Sutter Health Off Hook for Stolen Records
SACRAMENTO, Calif. (CN) - A state appeals court on Monday halted a $4 billion class action against Sutter Health over stolen patient records, holding that no one can prove the data has ever been used.
Dozens of Sutter Health patients sued the healthcare provider after thieves broke stole a computer containing over the medical records of over 4 million patients in 2011. The office had no security alarm or cameras, and the files on the computer were password-protected but unencrypted.
Under California's Confidentiality of Medical Information Act, patients can sue for nominal damages award of $1,000 each for the negligent release of medical information - a potential $4 billion windfall for the Sutter Health patients affected by the stolen computer.
Sutter Health objected to the suit and moved to strike the class allegations, requests that Sacramento County Superior Court Judge David De Alba denied. De Alba reasoned that the patients did not have an obligation to prove that an unauthorized person had viewed their medical data to in order to pursue claims that Sutter Health breached the Confidentiality Act.
The hospital chain petitioned the Third Appellate District for review of De Alba's denial, and on Monday the Sacramento panel of that court agreed that the mere possession of medical records by an unauthorized person is insufficient to show a breach of confidentiality.
"The statute contains a lengthy list of circumstances under which the healthcare provider must or may disclose medical information, circumstances which do not violate the nondisclosure duty," Judge George Nicholson wrote for the panel. "Thus, disclosure under the law implies an affirmative communicative act.

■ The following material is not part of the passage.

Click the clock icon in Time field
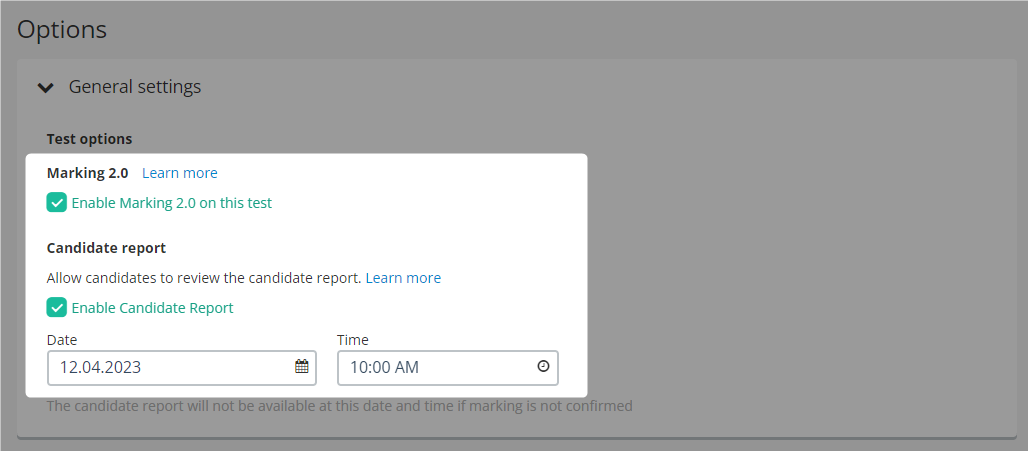The width and height of the screenshot is (1028, 451). coord(543,367)

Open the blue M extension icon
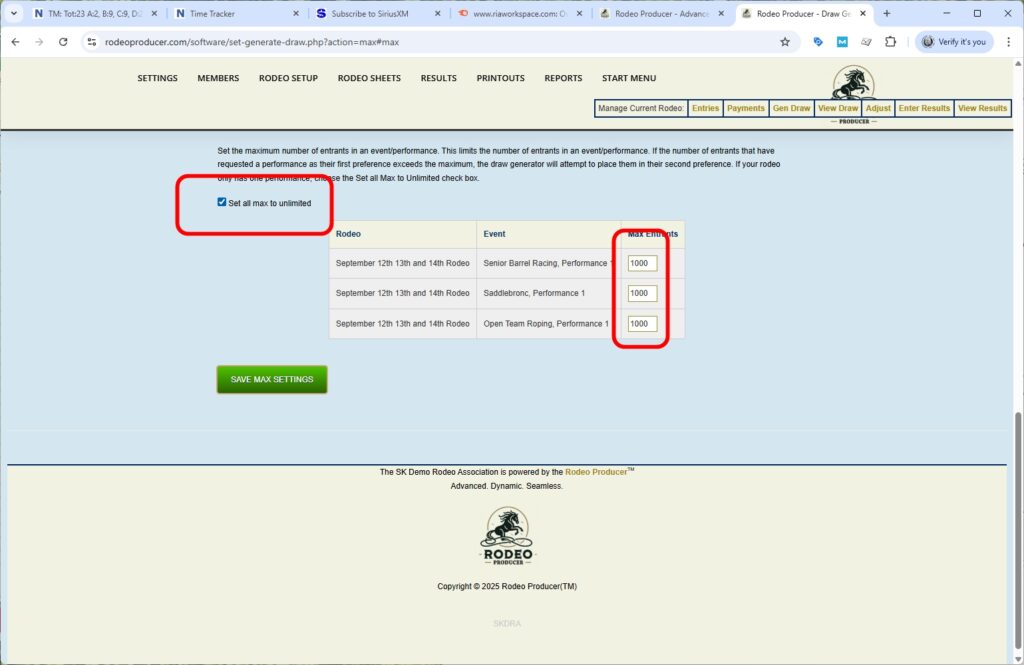tap(842, 42)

"Here, there is no dispute that the computer was stolen by, not given to, the unauthorized person," Nicholson continued. "Sutter Health did not intend to disclose the medical information to the thief, so there was no affirmative communicative act by Sutter Health to the thief. As a result, the law does not apply to the facts of this case."
The appeals court noted that the California Supreme Court recently held that in order for a healthcare provider to violate the Confidentiality Act, it must make an "unauthorized, unexcused disclosure of privileged medical information."
"No breach of confidentiality takes place until an unauthorized person views the medical information," Nicholson wrote. "It is the medical information, not the physical record (whether in electronic, paper, or other form), that is the focus of the Confidentiality Act. While there is certainly a connection between the information and its physical form, possession of the physical form without actually viewing the information does not offend the basic public policy advanced by the Confidentiality Act." [Parentheses in opinion.]
So while Sutter Health negligently stored the patient records - unencrypted, on a desktop computer, in a building with no security system - there is no allegation that anyone ever viewed the stolen records, the appeals court found.
"Interpreting the Confidentiality Act to provide $1,000 in damages to every person whose medical information came into the possession of an unauthorized person without that person viewing the information would lead to unintended results," Nicholson wrote. "For example, if a thief grabbed a computer containing medical information on four million patients, but the thief destroyed the electronic records to reformat and wipe clean the hard drive and sell the computer without ever viewing the information or even knowing it was on the hard drive, the healthcare provider would still be liable, at least potentially, for $4 billion. For all we know, that may have happened here. We cannot interpret a statute to require such an unintended result."
The appeals court ordered De Alba to sustain Sutter Health's objection and dismiss the class action without leave to amend.
A similar class action, filed earlier this year, is pending in an Alameda County court.